The BBC, entirely predictably, gave blanket coverage to Saturday’s march in central London demanding a second referendum, which may well have been the biggest convocation of Waitrose regulars in history
But it was another protest in the last few days, which attracted rather less attention from our metropolitan public broadcaster, that struck me as much more ominous.
This was the go-slow on Britain’s motorways at rush-hour on Friday evening, which saw chaotic tailbacks on traffic arteries such as the M1, M4 and M6, as well as on major A roads everywhere from Devon and Cornwall to Lancashire and Humberside.
The organisers, who call themselves Brexit Direct Action, make no secret of their ambition to bring Britain to a standstill if the Government continues to delay Brexit, or even cancels it altogether.
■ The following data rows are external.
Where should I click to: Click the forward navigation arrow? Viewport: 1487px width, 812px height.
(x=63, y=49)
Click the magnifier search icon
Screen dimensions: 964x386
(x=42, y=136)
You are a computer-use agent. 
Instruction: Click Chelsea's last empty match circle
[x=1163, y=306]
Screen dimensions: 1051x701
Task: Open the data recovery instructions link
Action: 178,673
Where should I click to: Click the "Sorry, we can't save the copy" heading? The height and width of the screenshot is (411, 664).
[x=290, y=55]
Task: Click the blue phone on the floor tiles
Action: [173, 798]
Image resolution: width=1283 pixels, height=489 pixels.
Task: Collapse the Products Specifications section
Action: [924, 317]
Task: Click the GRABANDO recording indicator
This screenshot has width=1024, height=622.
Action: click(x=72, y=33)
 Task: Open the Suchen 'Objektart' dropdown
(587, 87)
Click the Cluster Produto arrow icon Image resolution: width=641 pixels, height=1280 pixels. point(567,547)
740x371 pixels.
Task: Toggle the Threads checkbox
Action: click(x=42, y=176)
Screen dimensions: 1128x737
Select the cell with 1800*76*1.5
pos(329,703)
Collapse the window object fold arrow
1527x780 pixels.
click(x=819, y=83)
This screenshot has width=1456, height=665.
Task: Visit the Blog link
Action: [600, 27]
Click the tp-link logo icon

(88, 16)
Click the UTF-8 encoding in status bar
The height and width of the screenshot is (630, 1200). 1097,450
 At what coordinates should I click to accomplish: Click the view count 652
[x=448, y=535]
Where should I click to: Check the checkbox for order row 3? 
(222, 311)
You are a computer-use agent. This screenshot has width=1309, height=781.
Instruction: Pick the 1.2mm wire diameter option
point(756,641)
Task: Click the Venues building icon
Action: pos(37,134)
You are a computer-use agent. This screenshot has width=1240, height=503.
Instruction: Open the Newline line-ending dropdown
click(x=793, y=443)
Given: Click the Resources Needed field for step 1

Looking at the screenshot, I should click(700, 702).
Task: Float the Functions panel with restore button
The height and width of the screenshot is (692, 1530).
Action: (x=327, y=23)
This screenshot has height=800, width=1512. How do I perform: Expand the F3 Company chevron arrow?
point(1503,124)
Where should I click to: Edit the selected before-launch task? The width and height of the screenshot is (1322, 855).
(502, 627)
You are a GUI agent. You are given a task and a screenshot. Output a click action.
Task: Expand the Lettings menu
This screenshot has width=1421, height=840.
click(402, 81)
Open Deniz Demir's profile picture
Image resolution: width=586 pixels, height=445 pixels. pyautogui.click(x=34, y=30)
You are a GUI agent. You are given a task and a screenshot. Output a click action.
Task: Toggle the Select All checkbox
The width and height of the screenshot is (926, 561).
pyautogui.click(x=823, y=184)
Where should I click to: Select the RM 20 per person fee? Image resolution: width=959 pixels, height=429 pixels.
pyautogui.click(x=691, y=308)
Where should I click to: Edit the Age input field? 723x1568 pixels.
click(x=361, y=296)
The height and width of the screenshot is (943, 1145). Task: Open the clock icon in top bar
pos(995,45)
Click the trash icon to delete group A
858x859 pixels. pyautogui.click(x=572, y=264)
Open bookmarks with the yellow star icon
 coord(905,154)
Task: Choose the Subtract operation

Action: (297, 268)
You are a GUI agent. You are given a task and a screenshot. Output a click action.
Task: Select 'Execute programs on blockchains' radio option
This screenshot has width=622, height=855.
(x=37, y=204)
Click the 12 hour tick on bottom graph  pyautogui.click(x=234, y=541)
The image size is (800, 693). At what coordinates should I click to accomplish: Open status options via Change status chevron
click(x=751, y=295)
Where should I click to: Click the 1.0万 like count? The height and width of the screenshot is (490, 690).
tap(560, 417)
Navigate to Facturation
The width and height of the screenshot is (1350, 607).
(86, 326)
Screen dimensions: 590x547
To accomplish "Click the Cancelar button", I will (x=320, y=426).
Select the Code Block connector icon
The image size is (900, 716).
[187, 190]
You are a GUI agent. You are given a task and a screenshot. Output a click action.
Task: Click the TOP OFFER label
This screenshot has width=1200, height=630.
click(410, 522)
With strong support among the nation’s lorry drivers, they claim they could shut down our motorways overnight. And it would, I think, be a brave man who would bet against them.
So, on the one hand, you have the streets of the capital paralysed by protesters who want Brexit to be cancelled; and on the other, you have the nation’s motorways paralysed by protesters who insist it must go ahead. Even if Theresa May were the most adroit politician in history, this would present a horrendously daunting challenge.
Of the two, the lorry drivers’ protests seems to me by far the more dangerous. Recent history suggests that when roused, Britain’s hauliers can be formidable adversaries.
This was the go-slow on Britain’s motorways at rush-hour on Friday evening, which saw chaotic tailbacks on traffic arteries such as the M1, M4 and M6, as well as on major A roads everywhere from Devon and Cornwall to Lancashire and Humberside
The fuel protests of 2000 shut down thousands of petrol stations and did immense damage to Tony Blair’s public image, while it was a lorry drivers’ strike in early 1979 that launched the Winter of Discontent and helped to bring down the Labour government of the day.
Even more ominous, though, is the example of the gilets jaunes (yellow vests) movement across the Channel, which has dominated French politics for the last five months.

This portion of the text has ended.